* Directions for this task
Below is the data. Give it again, complete and exact.

▬▬▬▬▬▬▬▬▬▬

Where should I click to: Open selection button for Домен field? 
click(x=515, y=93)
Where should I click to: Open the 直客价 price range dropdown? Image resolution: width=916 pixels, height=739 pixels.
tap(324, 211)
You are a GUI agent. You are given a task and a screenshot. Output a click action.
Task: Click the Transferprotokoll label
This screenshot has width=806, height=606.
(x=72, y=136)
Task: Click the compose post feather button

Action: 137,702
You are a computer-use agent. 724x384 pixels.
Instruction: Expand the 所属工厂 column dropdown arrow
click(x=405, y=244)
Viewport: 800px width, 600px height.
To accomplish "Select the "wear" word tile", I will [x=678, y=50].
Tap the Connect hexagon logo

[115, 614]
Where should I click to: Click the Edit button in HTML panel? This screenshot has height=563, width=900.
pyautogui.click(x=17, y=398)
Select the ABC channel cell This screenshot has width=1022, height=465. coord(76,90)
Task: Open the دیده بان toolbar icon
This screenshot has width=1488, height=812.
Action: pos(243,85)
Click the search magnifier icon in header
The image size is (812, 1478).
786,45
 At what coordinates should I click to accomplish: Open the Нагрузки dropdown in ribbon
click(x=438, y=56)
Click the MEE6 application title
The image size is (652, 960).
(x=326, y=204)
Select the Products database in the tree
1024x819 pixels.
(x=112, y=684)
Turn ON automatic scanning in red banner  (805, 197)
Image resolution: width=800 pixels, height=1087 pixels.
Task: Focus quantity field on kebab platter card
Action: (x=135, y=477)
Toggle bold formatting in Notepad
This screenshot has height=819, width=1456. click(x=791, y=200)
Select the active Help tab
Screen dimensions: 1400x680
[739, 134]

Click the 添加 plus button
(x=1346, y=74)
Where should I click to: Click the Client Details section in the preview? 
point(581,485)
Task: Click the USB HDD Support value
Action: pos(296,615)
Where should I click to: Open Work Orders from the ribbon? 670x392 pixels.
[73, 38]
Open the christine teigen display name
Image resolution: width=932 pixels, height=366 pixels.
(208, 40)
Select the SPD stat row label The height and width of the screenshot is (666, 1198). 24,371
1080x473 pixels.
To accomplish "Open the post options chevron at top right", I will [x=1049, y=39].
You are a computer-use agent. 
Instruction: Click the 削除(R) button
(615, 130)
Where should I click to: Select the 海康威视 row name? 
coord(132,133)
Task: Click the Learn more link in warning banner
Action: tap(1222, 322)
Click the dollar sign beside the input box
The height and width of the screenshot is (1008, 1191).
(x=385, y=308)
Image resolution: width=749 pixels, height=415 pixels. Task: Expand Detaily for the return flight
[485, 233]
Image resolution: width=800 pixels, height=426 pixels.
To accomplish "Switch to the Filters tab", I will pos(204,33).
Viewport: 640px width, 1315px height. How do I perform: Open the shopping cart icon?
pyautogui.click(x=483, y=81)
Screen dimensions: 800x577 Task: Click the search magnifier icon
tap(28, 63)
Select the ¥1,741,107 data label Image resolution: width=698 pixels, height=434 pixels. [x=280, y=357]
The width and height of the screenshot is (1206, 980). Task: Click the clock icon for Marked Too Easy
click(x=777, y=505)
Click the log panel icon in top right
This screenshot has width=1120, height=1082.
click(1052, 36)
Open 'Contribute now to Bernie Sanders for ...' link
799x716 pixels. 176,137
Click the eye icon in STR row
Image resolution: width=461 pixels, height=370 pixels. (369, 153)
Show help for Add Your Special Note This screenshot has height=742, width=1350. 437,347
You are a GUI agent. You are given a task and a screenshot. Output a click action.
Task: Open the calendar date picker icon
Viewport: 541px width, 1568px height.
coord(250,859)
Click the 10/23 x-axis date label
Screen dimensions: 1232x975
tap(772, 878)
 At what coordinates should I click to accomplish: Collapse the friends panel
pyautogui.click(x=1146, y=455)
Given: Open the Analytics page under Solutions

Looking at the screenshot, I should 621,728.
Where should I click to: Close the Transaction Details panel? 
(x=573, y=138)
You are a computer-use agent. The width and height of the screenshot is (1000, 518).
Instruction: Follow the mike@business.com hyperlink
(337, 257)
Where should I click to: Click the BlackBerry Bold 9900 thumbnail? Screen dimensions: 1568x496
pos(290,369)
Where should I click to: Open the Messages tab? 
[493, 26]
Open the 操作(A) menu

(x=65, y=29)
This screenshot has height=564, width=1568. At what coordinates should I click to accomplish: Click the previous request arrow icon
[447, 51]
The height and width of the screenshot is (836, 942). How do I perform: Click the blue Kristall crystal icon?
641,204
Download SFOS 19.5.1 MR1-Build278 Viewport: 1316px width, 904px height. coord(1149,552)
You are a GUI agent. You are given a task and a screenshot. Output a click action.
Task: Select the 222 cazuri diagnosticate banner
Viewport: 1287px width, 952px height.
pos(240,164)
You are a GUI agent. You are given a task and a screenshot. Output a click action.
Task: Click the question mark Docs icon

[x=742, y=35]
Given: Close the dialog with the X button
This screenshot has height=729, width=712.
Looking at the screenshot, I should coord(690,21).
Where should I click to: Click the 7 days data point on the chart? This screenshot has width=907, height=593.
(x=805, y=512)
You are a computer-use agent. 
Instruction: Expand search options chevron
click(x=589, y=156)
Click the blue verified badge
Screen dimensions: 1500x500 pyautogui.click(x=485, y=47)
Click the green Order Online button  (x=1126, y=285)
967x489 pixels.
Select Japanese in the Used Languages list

▬▬▬▬▬▬▬▬▬▬

* Solution to this problem
Where should I click to: Open selection button for Домен field? 
click(x=515, y=93)
Where should I click to: Open the 直客价 price range dropdown? Image resolution: width=916 pixels, height=739 pixels.
tap(324, 211)
You are a GUI agent. You are given a task and a screenshot. Output a click action.
Task: Click the Transferprotokoll label
This screenshot has width=806, height=606.
(x=72, y=136)
Task: Click the compose post feather button

Action: 137,702
You are a computer-use agent. 724x384 pixels.
Instruction: Expand the 所属工厂 column dropdown arrow
click(x=405, y=244)
Viewport: 800px width, 600px height.
To accomplish "Select the "wear" word tile", I will [x=678, y=50].
Tap the Connect hexagon logo

[115, 614]
Where should I click to: Click the Edit button in HTML panel? This screenshot has height=563, width=900.
pyautogui.click(x=17, y=398)
Select the ABC channel cell This screenshot has width=1022, height=465. coord(76,90)
Task: Open the دیده بان toolbar icon
This screenshot has width=1488, height=812.
Action: pos(243,85)
Click the search magnifier icon in header
The image size is (812, 1478).
786,45
 At what coordinates should I click to accomplish: Open the Нагрузки dropdown in ribbon
click(x=438, y=56)
Click the MEE6 application title
The image size is (652, 960).
(x=326, y=204)
Select the Products database in the tree
1024x819 pixels.
(x=112, y=684)
Turn ON automatic scanning in red banner  (805, 197)
Image resolution: width=800 pixels, height=1087 pixels.
Task: Focus quantity field on kebab platter card
Action: (x=135, y=477)
Toggle bold formatting in Notepad
This screenshot has height=819, width=1456. click(x=791, y=200)
Select the active Help tab
Screen dimensions: 1400x680
[739, 134]

Click the 添加 plus button
(x=1346, y=74)
Where should I click to: Click the Client Details section in the preview? 
point(581,485)
Task: Click the USB HDD Support value
Action: pos(296,615)
Where should I click to: Open Work Orders from the ribbon? 670x392 pixels.
[73, 38]
Open the christine teigen display name
Image resolution: width=932 pixels, height=366 pixels.
(208, 40)
Select the SPD stat row label The height and width of the screenshot is (666, 1198). 24,371
1080x473 pixels.
To accomplish "Open the post options chevron at top right", I will [x=1049, y=39].
You are a computer-use agent. 
Instruction: Click the 削除(R) button
(615, 130)
Where should I click to: Select the 海康威视 row name? 
coord(132,133)
Task: Click the Learn more link in warning banner
Action: tap(1222, 322)
Click the dollar sign beside the input box
The height and width of the screenshot is (1008, 1191).
(x=385, y=308)
Image resolution: width=749 pixels, height=415 pixels. Task: Expand Detaily for the return flight
[485, 233]
Image resolution: width=800 pixels, height=426 pixels.
To accomplish "Switch to the Filters tab", I will pos(204,33).
Viewport: 640px width, 1315px height. How do I perform: Open the shopping cart icon?
pyautogui.click(x=483, y=81)
Screen dimensions: 800x577 Task: Click the search magnifier icon
tap(28, 63)
Select the ¥1,741,107 data label Image resolution: width=698 pixels, height=434 pixels. [x=280, y=357]
The width and height of the screenshot is (1206, 980). Task: Click the clock icon for Marked Too Easy
click(x=777, y=505)
Click the log panel icon in top right
This screenshot has width=1120, height=1082.
click(1052, 36)
Open 'Contribute now to Bernie Sanders for ...' link
799x716 pixels. 176,137
Click the eye icon in STR row
Image resolution: width=461 pixels, height=370 pixels. (369, 153)
Show help for Add Your Special Note This screenshot has height=742, width=1350. 437,347
You are a GUI agent. You are given a task and a screenshot. Output a click action.
Task: Open the calendar date picker icon
Viewport: 541px width, 1568px height.
coord(250,859)
Click the 10/23 x-axis date label
Screen dimensions: 1232x975
tap(772, 878)
 At what coordinates should I click to accomplish: Collapse the friends panel
pyautogui.click(x=1146, y=455)
Given: Open the Analytics page under Solutions

Looking at the screenshot, I should 621,728.
Where should I click to: Close the Transaction Details panel? 
(x=573, y=138)
You are a computer-use agent. The width and height of the screenshot is (1000, 518).
Instruction: Follow the mike@business.com hyperlink
(337, 257)
Where should I click to: Click the BlackBerry Bold 9900 thumbnail? Screen dimensions: 1568x496
pos(290,369)
Where should I click to: Open the Messages tab? 
[493, 26]
Open the 操作(A) menu

(x=65, y=29)
This screenshot has height=564, width=1568. At what coordinates should I click to accomplish: Click the previous request arrow icon
[447, 51]
The height and width of the screenshot is (836, 942). How do I perform: Click the blue Kristall crystal icon?
641,204
Download SFOS 19.5.1 MR1-Build278 Viewport: 1316px width, 904px height. coord(1149,552)
You are a GUI agent. You are given a task and a screenshot. Output a click action.
Task: Select the 222 cazuri diagnosticate banner
Viewport: 1287px width, 952px height.
pos(240,164)
You are a GUI agent. You are given a task and a screenshot. Output a click action.
Task: Click the question mark Docs icon

[x=742, y=35]
Given: Close the dialog with the X button
This screenshot has height=729, width=712.
Looking at the screenshot, I should coord(690,21).
Where should I click to: Click the 7 days data point on the chart? This screenshot has width=907, height=593.
(x=805, y=512)
You are a computer-use agent. 
Instruction: Expand search options chevron
click(x=589, y=156)
Click the blue verified badge
Screen dimensions: 1500x500 pyautogui.click(x=485, y=47)
Click the green Order Online button  (x=1126, y=285)
967x489 pixels.
Select Japanese in the Used Languages list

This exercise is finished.